The voters actually have the last word imo. But corrupt, post-17th Amendment (17A) ratification activist lawmakers, presidents and justices have seized the opportunity provided by widespread, inexcusable ignorance of the federal government’s constitutionally limited powers to trick ordinary voters into turning the Oval Office into a throne room imo.
Regarding Wickard v. Filburn (Wickard), that’s when FDR’s state sovereignty-ignoring activist justices scandalously started the political nullification of 10th Amendment (10A)-protected state sovereignty, including effectively nullifying the unique Article V power of the states to amend the Constitution.
More specifically, using inappropriate terms like “concept” and “implicit,” here is what was left of 10A by FDR’s activist justices in Wickard after the last of state sovereignty-respecting majority justices had appropriately emphasized that amendment in United States v. Butler.
"10th Amendment: The powers not delegated to the United States by the Constitution, nor prohibited by it to the States, are reserved to the States respectively, or to the people."
”From the accepted doctrine that the United States is a government of delegated powers, it follows that those not expressly granted, or reasonably to be implied from such as are conferred, are reserved to the states, or to the people. To forestall any suggestion to the contrary, the Tenth Amendment was adopted. The same proposition, otherwise stated, is that powers not granted are prohibited [emphasis added].” —United States v. Butler, 1936.
"In discussion and decision, the point of reference, instead of being what was "necessary and proper" to the exercise by Congress of its granted power, was often some concept [???] of sovereignty thought to be implicit [??? emphases added] in the status of statehood." —Wickard v. Filburn, 1942.
Ongoing abuse of their 17A power by ordinary voters sending crooks to DC has really finished off 10A and Article V imo.
Think of this political mayhem as crooks following the money, following the unconstitutional federal taxes, taxes that corrupt Congress cannot justify under its constitutional Article I, Section 8-limited powers.
"Congress is not empowered to tax for those purposes which are within the exclusive province of the States." —Justice John Marshall, Gibbons v.
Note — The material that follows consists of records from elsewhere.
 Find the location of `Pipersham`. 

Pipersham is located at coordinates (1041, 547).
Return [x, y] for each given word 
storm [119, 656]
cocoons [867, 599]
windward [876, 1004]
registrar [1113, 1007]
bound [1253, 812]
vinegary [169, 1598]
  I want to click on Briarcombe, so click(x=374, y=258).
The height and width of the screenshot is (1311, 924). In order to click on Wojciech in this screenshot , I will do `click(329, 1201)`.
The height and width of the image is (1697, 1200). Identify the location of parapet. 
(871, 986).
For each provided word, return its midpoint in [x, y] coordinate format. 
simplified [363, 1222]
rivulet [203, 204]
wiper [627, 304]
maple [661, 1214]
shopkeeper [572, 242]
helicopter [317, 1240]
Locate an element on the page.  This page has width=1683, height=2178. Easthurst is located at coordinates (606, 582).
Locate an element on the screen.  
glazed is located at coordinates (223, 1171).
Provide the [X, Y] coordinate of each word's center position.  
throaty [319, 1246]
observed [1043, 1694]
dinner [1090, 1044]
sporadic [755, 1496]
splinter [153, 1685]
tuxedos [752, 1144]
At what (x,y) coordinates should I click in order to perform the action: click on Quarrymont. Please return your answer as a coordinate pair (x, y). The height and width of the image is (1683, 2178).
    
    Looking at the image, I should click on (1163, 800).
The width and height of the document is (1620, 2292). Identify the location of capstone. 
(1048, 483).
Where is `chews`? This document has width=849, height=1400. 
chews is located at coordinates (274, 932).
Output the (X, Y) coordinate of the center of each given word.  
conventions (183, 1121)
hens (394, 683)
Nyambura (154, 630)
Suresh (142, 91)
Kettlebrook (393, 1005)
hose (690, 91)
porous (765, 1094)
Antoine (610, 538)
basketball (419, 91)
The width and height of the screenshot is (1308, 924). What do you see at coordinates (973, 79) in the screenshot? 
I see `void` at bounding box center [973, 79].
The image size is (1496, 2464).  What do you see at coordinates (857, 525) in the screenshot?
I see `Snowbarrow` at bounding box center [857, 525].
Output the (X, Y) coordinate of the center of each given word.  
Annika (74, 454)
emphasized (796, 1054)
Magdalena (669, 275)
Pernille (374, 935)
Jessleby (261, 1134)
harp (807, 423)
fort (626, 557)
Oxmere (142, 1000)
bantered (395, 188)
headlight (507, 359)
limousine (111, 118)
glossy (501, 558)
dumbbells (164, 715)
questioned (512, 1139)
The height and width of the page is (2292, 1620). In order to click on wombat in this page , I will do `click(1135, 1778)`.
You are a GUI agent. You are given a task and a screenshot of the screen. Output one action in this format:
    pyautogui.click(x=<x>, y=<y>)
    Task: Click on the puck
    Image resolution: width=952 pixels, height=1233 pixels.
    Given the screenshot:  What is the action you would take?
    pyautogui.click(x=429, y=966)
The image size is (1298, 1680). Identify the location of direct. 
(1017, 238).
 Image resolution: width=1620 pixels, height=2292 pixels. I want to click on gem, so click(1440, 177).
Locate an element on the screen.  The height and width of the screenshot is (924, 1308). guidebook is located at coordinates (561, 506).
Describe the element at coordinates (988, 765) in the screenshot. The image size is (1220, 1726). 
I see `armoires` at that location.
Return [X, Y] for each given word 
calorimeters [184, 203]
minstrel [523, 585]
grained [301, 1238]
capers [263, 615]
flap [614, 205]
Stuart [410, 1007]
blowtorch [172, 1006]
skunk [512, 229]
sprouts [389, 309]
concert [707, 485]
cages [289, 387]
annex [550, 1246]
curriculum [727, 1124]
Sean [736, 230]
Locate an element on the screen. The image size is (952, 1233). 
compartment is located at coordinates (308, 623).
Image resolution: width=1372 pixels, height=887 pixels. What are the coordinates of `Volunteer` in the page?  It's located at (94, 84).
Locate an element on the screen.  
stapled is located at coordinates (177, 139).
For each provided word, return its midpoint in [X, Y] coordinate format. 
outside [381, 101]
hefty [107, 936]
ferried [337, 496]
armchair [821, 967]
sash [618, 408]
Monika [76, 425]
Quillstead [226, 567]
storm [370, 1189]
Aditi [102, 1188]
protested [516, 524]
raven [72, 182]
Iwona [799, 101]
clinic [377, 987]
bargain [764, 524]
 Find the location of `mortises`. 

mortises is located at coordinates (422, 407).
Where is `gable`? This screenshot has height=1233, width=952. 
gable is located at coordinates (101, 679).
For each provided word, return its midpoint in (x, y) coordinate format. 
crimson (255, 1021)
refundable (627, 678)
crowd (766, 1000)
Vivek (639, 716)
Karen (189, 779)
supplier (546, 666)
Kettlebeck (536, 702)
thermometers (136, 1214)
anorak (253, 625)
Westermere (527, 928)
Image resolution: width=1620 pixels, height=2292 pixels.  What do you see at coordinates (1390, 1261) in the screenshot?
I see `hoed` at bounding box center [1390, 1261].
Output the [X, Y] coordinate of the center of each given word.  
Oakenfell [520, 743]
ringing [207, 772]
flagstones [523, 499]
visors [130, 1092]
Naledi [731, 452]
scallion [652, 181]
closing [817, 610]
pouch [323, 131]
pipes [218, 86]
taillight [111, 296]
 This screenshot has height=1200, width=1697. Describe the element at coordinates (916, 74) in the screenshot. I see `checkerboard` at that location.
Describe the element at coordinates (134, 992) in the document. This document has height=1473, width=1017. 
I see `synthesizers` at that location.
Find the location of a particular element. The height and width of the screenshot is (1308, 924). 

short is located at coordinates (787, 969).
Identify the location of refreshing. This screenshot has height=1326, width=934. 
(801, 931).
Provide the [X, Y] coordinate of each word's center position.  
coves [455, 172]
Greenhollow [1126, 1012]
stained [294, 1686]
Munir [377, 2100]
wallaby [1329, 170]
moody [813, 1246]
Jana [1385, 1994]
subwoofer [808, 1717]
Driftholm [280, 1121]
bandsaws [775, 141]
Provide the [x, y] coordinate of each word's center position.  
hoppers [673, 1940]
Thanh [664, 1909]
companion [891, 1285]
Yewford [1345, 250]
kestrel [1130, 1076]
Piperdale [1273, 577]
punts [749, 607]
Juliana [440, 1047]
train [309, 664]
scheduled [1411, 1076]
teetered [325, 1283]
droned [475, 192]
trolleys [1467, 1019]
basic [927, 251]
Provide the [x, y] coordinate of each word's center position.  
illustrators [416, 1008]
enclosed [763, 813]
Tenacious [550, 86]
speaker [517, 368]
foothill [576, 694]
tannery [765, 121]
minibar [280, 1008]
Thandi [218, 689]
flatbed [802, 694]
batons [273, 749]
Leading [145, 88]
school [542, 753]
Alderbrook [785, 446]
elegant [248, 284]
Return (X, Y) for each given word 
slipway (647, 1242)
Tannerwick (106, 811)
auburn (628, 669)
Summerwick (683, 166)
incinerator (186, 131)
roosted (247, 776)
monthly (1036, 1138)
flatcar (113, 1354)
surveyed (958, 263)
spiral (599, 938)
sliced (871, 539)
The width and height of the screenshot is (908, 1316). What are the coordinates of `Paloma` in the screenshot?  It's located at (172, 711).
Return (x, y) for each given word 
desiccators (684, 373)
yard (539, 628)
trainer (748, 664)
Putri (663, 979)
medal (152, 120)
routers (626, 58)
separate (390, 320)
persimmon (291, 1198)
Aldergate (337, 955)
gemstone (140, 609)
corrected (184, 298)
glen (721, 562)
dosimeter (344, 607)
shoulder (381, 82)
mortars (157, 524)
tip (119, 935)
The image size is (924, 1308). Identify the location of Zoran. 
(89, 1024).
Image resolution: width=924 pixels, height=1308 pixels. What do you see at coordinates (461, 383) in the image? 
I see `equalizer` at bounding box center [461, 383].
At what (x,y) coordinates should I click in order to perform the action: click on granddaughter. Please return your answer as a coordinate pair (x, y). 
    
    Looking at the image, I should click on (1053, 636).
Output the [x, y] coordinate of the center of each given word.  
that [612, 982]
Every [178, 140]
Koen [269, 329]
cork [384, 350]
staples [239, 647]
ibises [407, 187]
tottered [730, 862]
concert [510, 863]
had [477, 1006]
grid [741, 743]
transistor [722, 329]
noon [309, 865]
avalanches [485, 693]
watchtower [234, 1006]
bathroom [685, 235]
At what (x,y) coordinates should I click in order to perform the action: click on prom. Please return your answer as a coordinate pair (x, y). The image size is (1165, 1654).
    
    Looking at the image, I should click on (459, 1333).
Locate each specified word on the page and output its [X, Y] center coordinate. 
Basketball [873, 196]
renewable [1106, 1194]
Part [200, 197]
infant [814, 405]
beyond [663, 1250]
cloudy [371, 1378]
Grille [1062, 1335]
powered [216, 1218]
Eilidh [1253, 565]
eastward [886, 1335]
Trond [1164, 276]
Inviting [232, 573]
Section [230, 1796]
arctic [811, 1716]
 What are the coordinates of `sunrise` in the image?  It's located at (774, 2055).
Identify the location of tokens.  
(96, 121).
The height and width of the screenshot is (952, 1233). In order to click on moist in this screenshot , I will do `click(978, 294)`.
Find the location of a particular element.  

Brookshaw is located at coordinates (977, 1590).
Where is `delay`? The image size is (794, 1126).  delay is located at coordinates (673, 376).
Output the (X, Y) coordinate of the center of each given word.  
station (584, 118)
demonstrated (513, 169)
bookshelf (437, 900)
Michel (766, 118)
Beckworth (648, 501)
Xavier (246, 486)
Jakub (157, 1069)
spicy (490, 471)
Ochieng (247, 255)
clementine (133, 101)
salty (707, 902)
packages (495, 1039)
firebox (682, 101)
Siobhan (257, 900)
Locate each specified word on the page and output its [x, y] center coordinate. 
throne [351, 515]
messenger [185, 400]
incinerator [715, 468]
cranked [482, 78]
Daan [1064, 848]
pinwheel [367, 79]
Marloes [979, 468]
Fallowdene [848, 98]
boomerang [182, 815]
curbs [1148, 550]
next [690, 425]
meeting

Ogden, 1824.
Insights welcome.
Wickarrd v. Filburn is interesting in part because its logic does not match the facts.
If farmer Filburn had not threshed the excess wheat, he would not have been liable for the paltry tax, but his use of the unthresehd wheat for his own livestock would have had the same interstate effect that the illogical court used to justify its conclusion.
It wasn’t growing and consuming the wheat that triggered the tax - but it was growing and consuming the wheat that triggered the “interstate effect” that the decision depends on.
Court is a body of whim at this point. It hallucinates too. Lawyers study this illogic and apply it to current cases.
As an academic point, sure. But voting has no effect on the court. The justices do what they will, and have convinced themselves it is the right thing to do. They make up whatever to call all conclusions "constitutional."
The presence of dissenting opinions makes it obvious that there is serious disagreement as to the constitutionality of many decisions, but "it is what it is," and Don;t expect the people have the balls to even offer meaningful civil disobedience.